Hirsch

Alon Nashman as Hirsch Credit: Cylla von Tiedermann
Alon Nashman as Hirsch
Credit: Cylla von Tiedermann 

At the Firehall Arts Centre.  No more performances

Posted March 2, 2014

Alon Nashman, co-creator (with Paul Thompson) of Hirsch, kicked off his solo performance by coming down the back stairs, through the audience to the stage, announcing, “I am your actor for the evening”. He then suggested that, from beyond the grave, Hungarian-Canadian director John Hirsch (1930-1989) might call him “a charlatan” and “an opportunist” because Nashman’s relationship with Hirsch had been admittedly thorny. Years ago, as a young actor playing Caliban in a Hirsch-directed production of The Tempest, Nashman was thoroughly chewed out by Hirsch when, not having learned his lines, Nashman tried to explain his long pauses by saying he was “processing” his character. Hirsch didn’t buy it and Nashman found himself on the receiving end of a ferocious tongue-lashing. So, while this show is a tribute to an intense, passionate, driven and hard-driving Hirsch, there’s a bit of not-so-divine retribution as Nashman pokes some fun at the impatient, egotistical ‘drama king’ who was given to storming around the set, hands waving, mercilessly berating actors. He was difficult but he got results.

Hirsch was born in Hungary to a Jewish shopkeeper who surrounded himself and his family with theatre people including Nijinsky. War came and Hirsch’s entire family perished in the Holocaust; he alone survived and was left to wander orphaned and penniless across Europe at the age of thirteen.

The story moves rapidly and sketchily but eventually Hirsch emigrates to Winnipeg, chosen by him because its geographically central position looked “safe”. At seventeen he met Tom Hendry with whom he would eventually found the Manitoba Theatre Centre.
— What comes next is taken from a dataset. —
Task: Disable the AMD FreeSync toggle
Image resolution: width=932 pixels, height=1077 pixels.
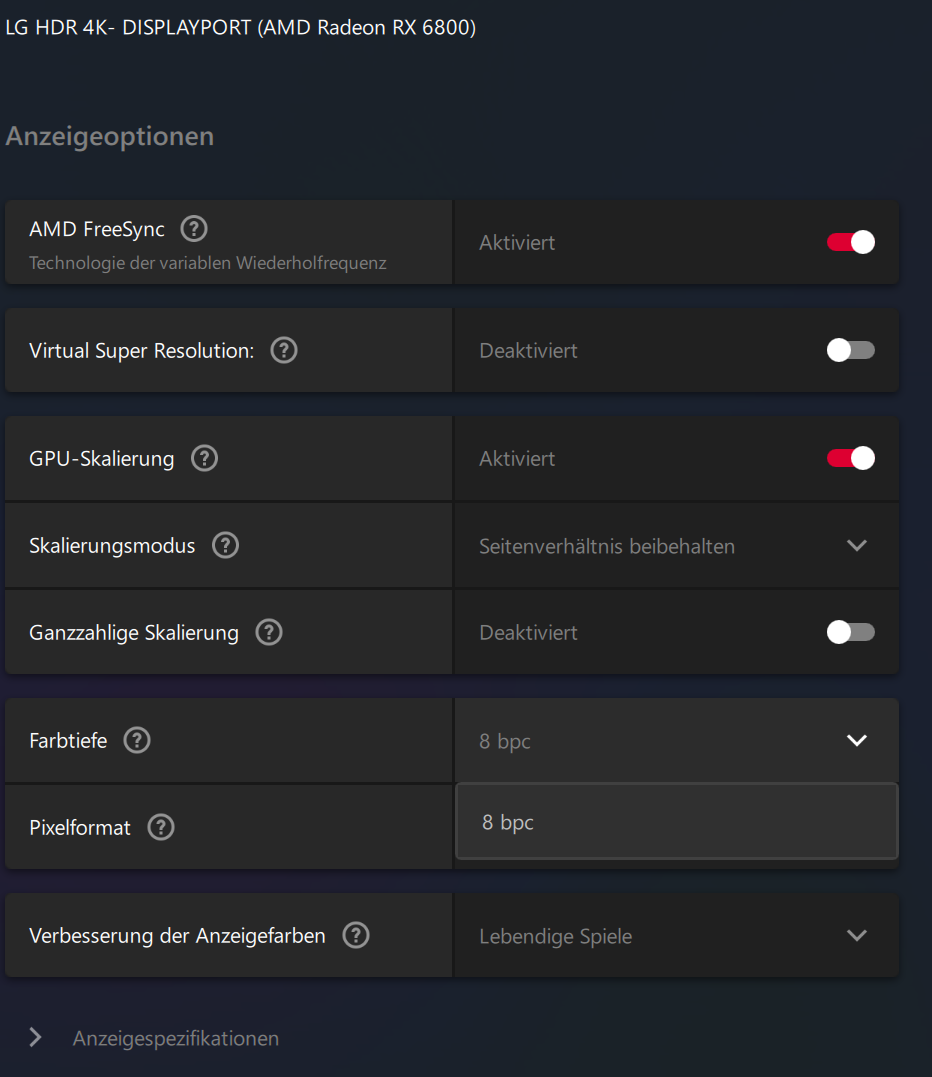Action: coord(851,242)
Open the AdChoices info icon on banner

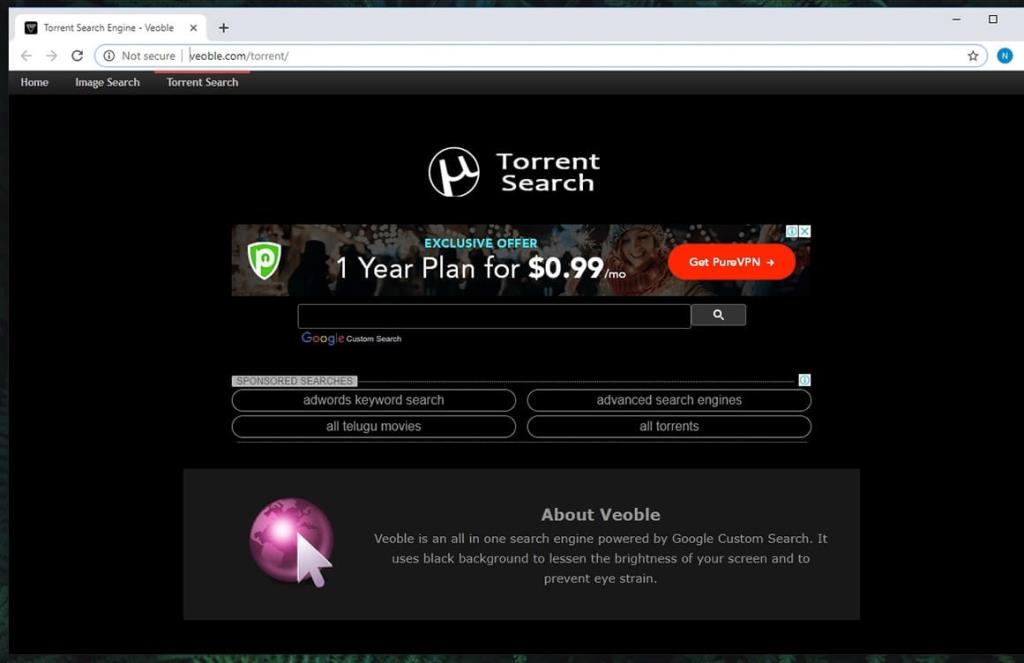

There’s a lot of name-dropping in this Chutzaph! Festival/Firehall Arts Centre/ Touchstone Theatre presentation and for those who aren’t familiar with the Canadian theatre scene through the late 50s, 60s 70s and 80s, it’s frustrating: “Martha” is Martha Henry; Paul Gascon is the founding director of the National Theatre School of Canada; “Brian” was his lover. (Hirsch, according to a November 30, 2011 National Post article, was self-described as “a member of four mafias: Hungarian, Jewish, homosexual and Winnipeg.”)

Hirsch also demands a high level of theatre literacy as Nashman jumps in and out of characters drawn from various plays. Obvious is Mother Courage, pulling the wagon with the sound of distant explosions. (Hirsch’s production in Winnipeg was the first performance of Bertolt Brecht’s play outside Europe.) Not so obvious, unless you know your Chekhov, is Leonid Gayev from Three Sisters; and familiarity with S. Ansky’s The Dybbuk is useful.

Nashman’s performance as Hirsch’s maternal grandmother flapping her black lace shawl like “a cave of vampires”, as Hirsch described her, is a welcome intimate peek into Hirsch’s boyhood.

Nashman is engaging, entertaining and I left the theatre wanting to know more about Hirsch – always a good sign. The book to read is A Fiery Soul: The Life and Theatrical Times of John Hirsch by Fraidie Martz and Andrew Wilson.

This wasn’t a show that wowed me but here’s a rave from an indisputable source – Dame Maggie Smith who played Masha in Hirsch’s great 1976 Stratford production of Three Sisters. In the fall of 2012, Smith returned to Stratford for the first time in more than three decades and saw just one play: Hirsch. She subsequently sent Nashman the following quote for him to use as he saw fit: “I had the joy of working with John Hirsch, and then the joy of seeing Alon Nashman’s amazing performance, which made me feel I was back with John. DON’T MISS IT!” The capital letters and exclamation point are Smith’s.

Now there’s a quote Alon Nashman can take to the bank.